Sermon preached by Most Rev Dr Rowan Williams, during BBC Radio 4 Sunday service Broadcast, transmitted 08:05 10/12/00.

It's become quite common in the last twenty years or so to talk not just about 'good news for the poor' but about God's 'bias to the poor'; and this always provokes questions. Surely God loves the rich as well? Surely God doesn't have favourites? Yes of course God is specially concerned about the poor - as our readings in this service suggest; but we mustn't let this distort how we see things. There can be no bias in God, and all people must be equally the objects of his love.

There's no quarrelling with that. But it misses the point of what people mean when they speak of 'bias to the poor'. It would indeed be silly to say that God just happens to love the poor more than the rich. There's a wonderful moment in Evelyn Waugh's novel, Brideshead Revisited, when the narrator expresses to the aristocratic Lady Marchmain his puzzlement about the wealth of her Catholic family: doesn't she have any problems about being rich in a world of poverty? She replies, memorably, that it is a sin for the rich to envy the spiritual privileges of the poor, who are specially dear to God. This sort of language has the unhappy effect of making God's love rather like a consolation prize: you don't have any of the good things of this life - but at least you are special to God.

That's by no means nonsense; in situations of great suffering and apparently immovable oppression, people have been strengthened precisely by believing that they are special to God and close to God, even when they have humanly no hope of improvement in their condition. Out of experiences like this come the great spirituals of the African-American slaves and other testimonies to the stubbornness of faith in the middle of suffering and injustice. But there must be something wrong when people living in comfort and prosperity tell others to console themselves by thinking about how spiritually privileged they are. In the New Testament, the letter of St James has some hard things to say to anyone who tries to make things easy for themselves in this way.
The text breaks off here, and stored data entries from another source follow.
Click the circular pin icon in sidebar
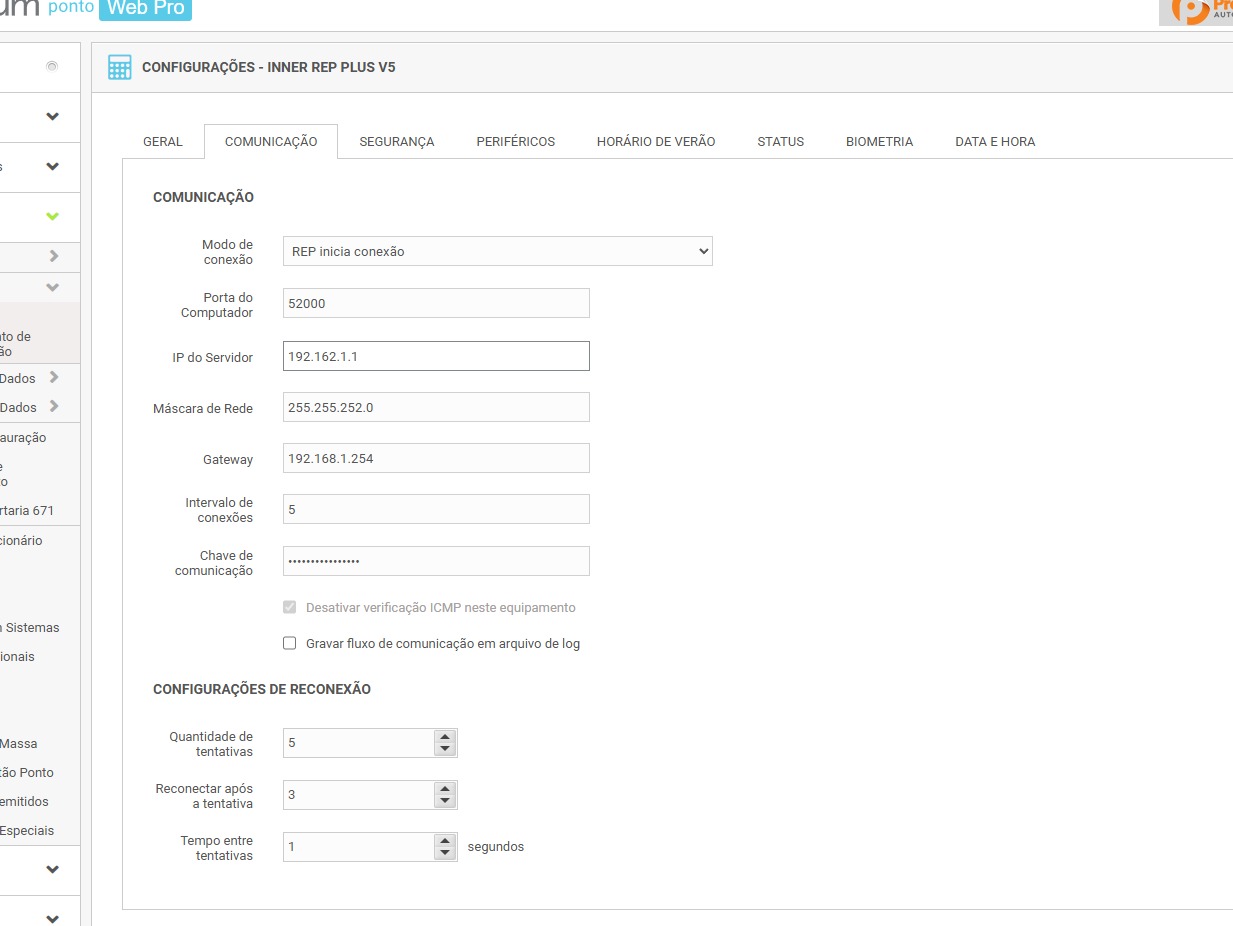This screenshot has width=1233, height=926. (52, 67)
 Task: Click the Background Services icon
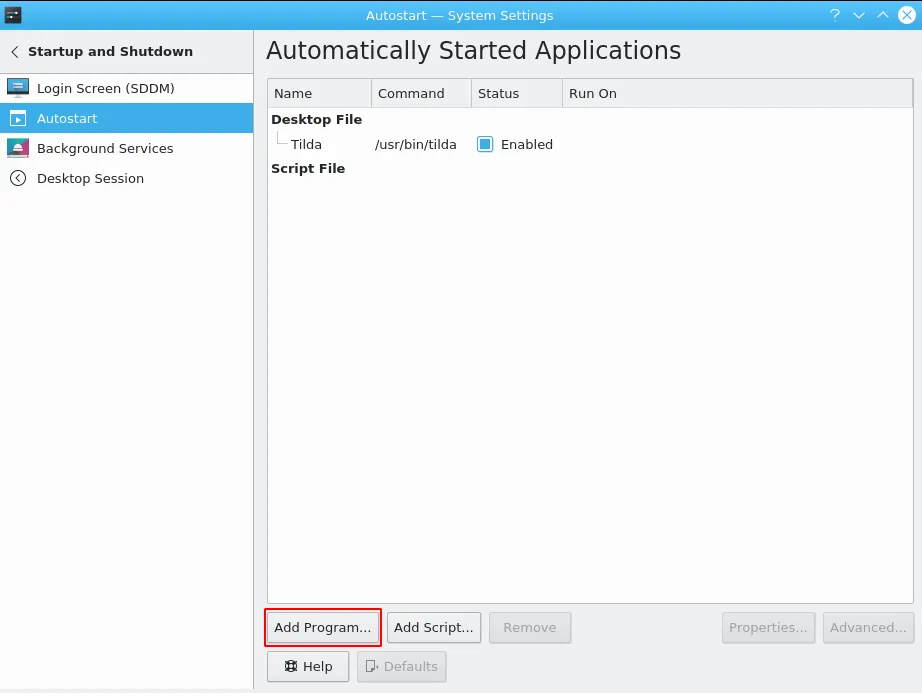pos(18,148)
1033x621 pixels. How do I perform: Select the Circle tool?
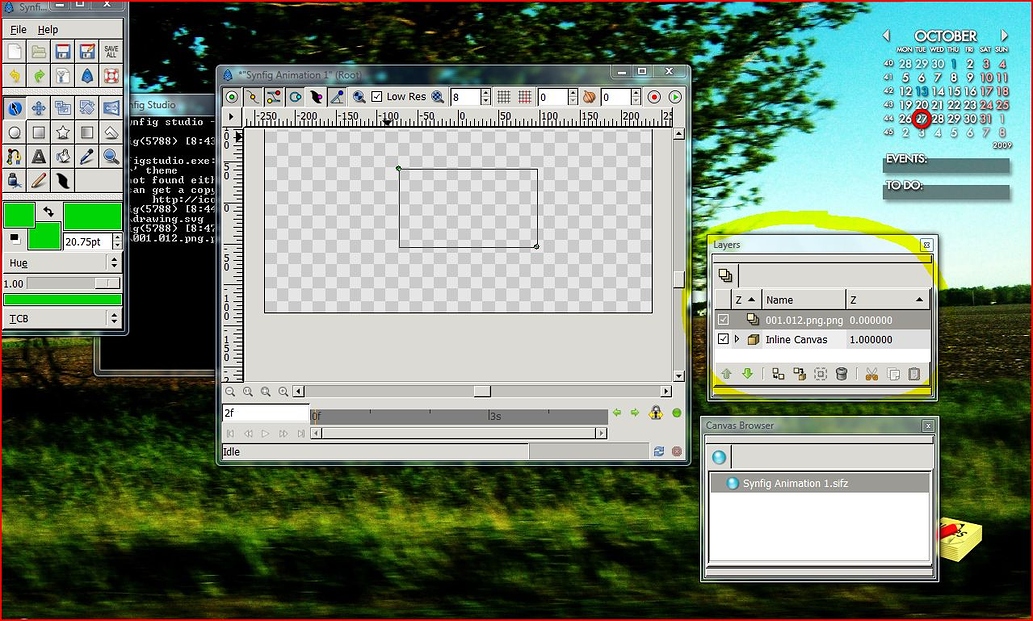14,132
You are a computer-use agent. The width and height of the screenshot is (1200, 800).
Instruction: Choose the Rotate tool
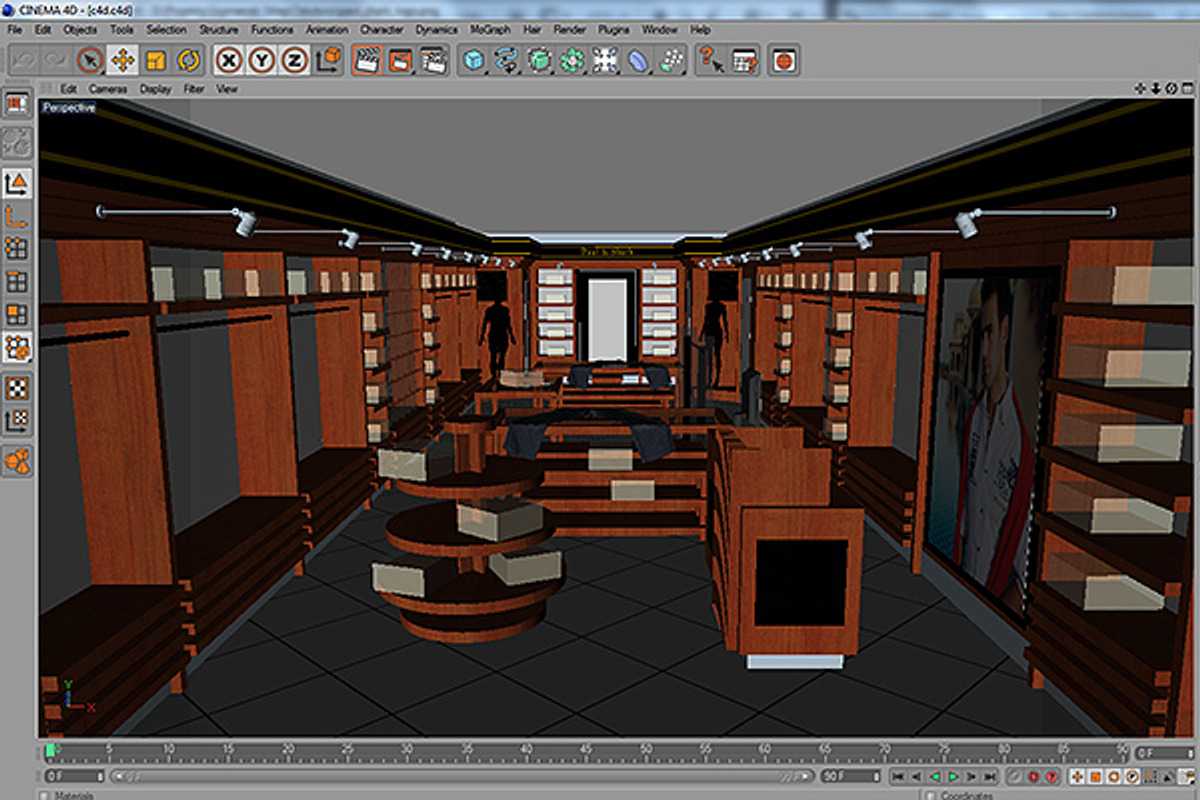pyautogui.click(x=188, y=62)
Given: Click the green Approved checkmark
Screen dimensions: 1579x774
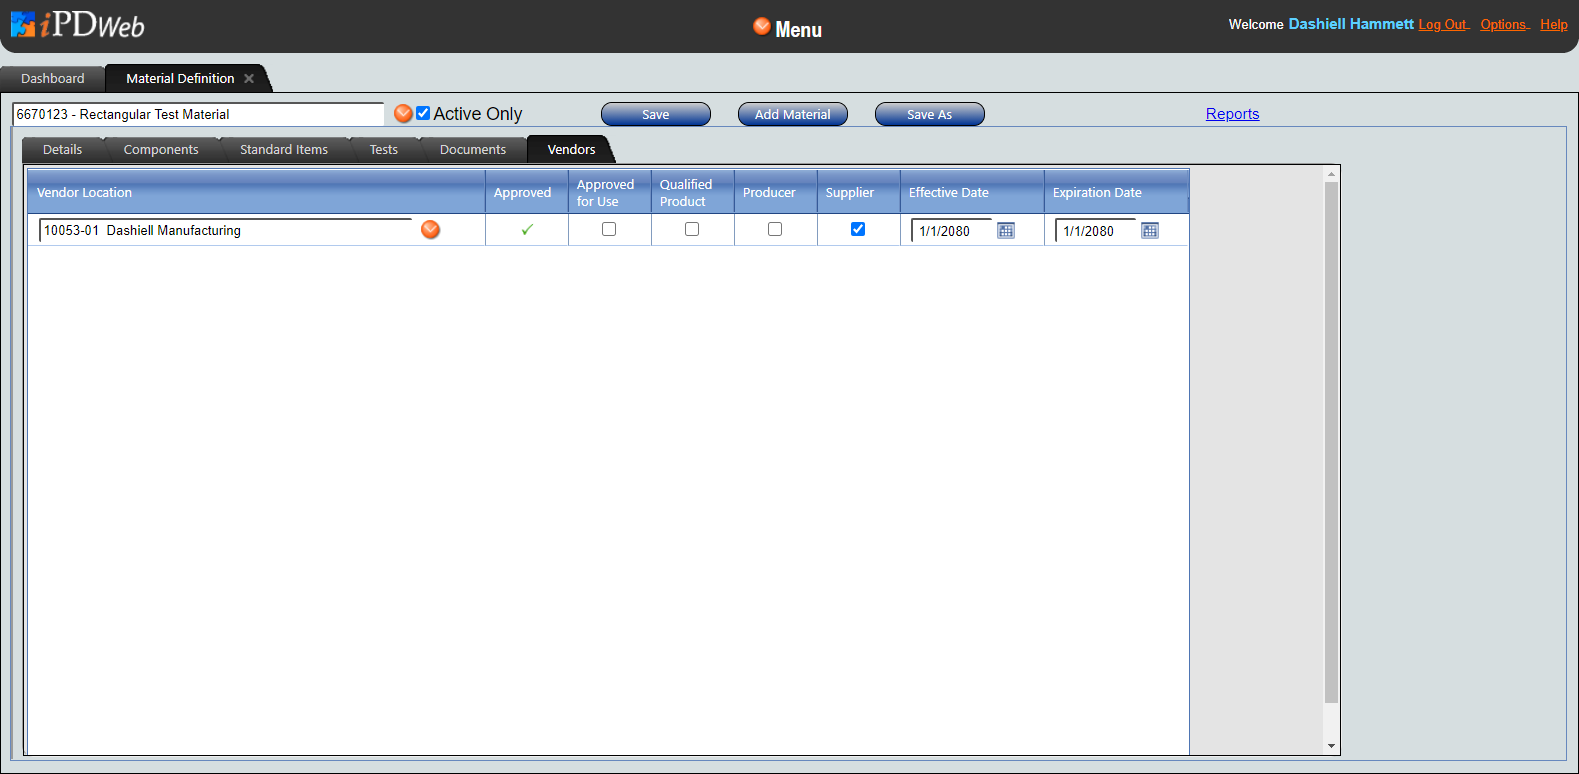Looking at the screenshot, I should pos(527,230).
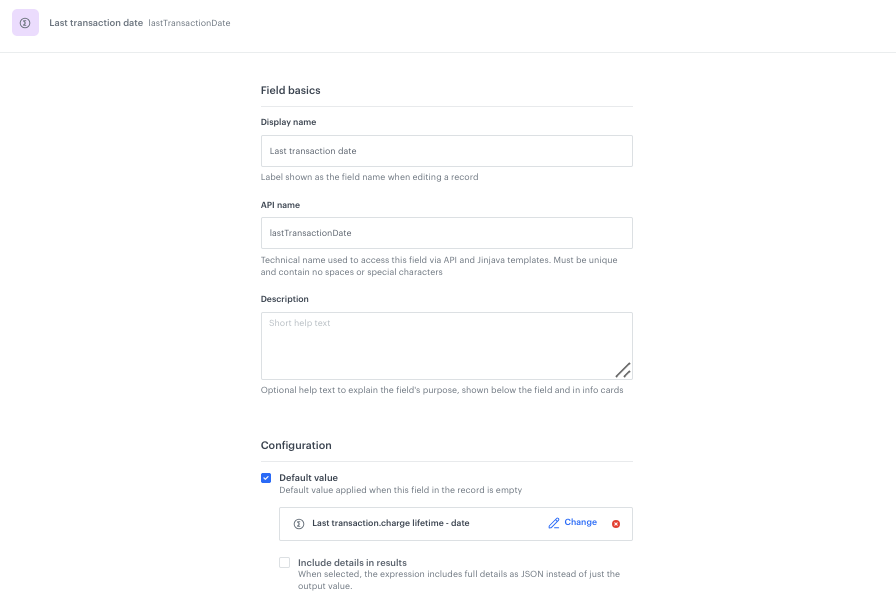Click the Include details in results label
This screenshot has width=896, height=600.
352,563
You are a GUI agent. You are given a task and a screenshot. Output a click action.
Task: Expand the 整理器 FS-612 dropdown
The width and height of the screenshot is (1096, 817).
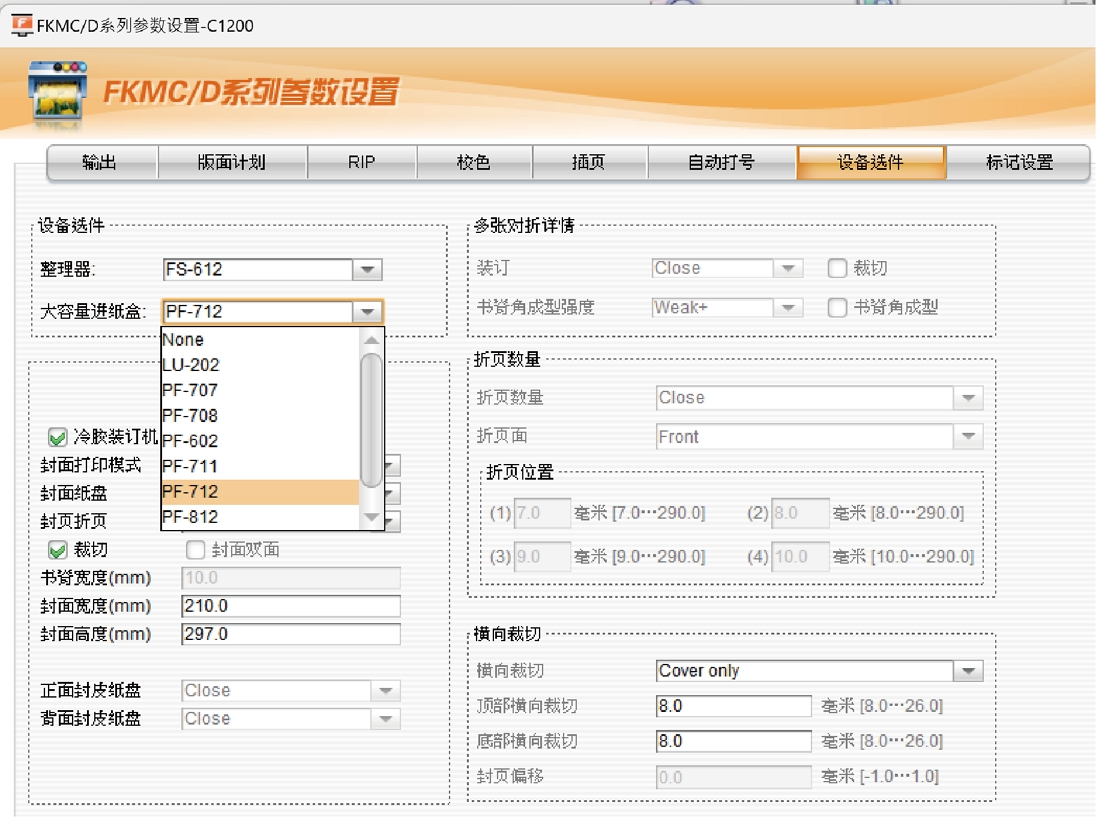(x=367, y=269)
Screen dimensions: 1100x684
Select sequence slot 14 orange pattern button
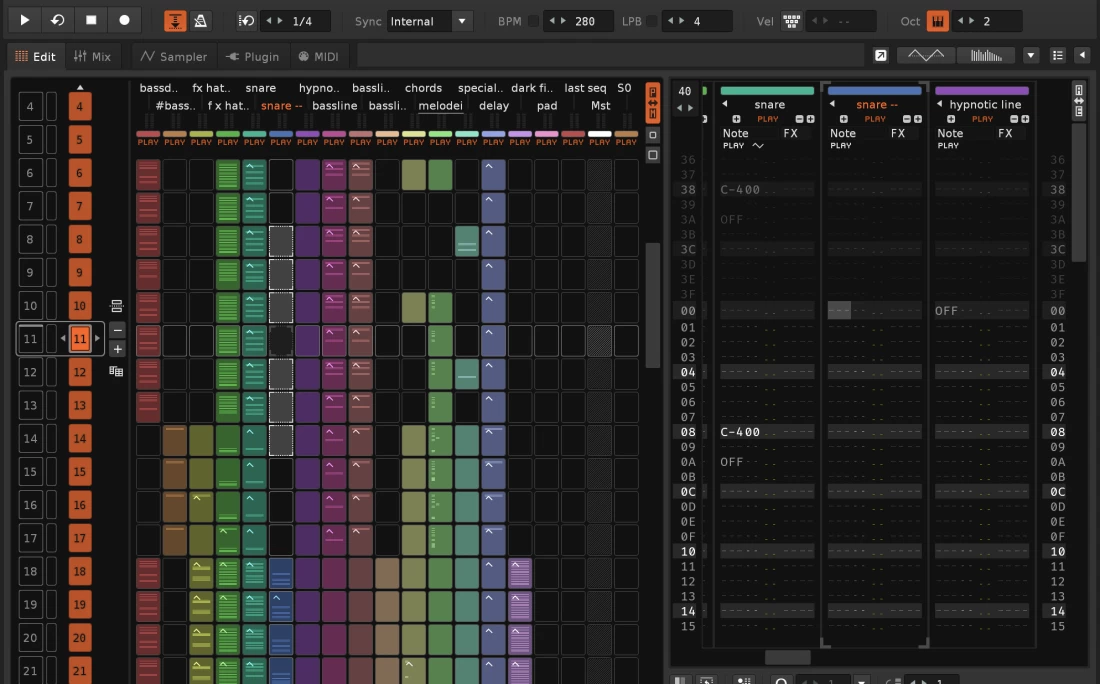tap(80, 438)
So it can't be right just to say that God is more fond of the poor. What is missing if we try to think about the question in this sort of way is the absolutely basic truth that God's love is meant to make a difference in the world, a difference that shows itself in the way we live with one another. If we appear before the judgement seat - as in our second reading today - with no evidence that our faith has made a difference to how we behave towards the rejected and needy, we have a lot of explaining to do. To say that God has a bias to the poor is simply a way of saying that one sort of difference God expects to see in the world as a result of his love entering into it is a difference in our attitudes to what makes us safe and comfortable, to our wealth. And that difference is bound to be worked out in favour of those who don't have comfort, security, the assurance of a voice that will be heard in the world. So yes, the effects of God's love will be 'lopsided', in favour of those who have been losing and failing. The proclaiming of the good news of God's love is good news for them because it announces that freedom and control over their lives is possible after all.

Needless to say, we can get this wrong in all kinds of ways. We can think of it just in terms of turning the existing order upside down; our reading from Samuel today might suggest this if we take it in isolation. But the point of the difference God's love makes is that every idea of wealth and poverty, every assumption about natural inequalities that can never be removed, only shifted around, is challenged. It's not enough just to change who happens to be on op of the heap. That's the mistake of many revolutions which end simply by victimising a new set of people. The gospel asks us to imagine what things would be like if we just stopped thinking in terms of 'heaps' at all, if we stopped thinking that the world is always a competition to rise to the top.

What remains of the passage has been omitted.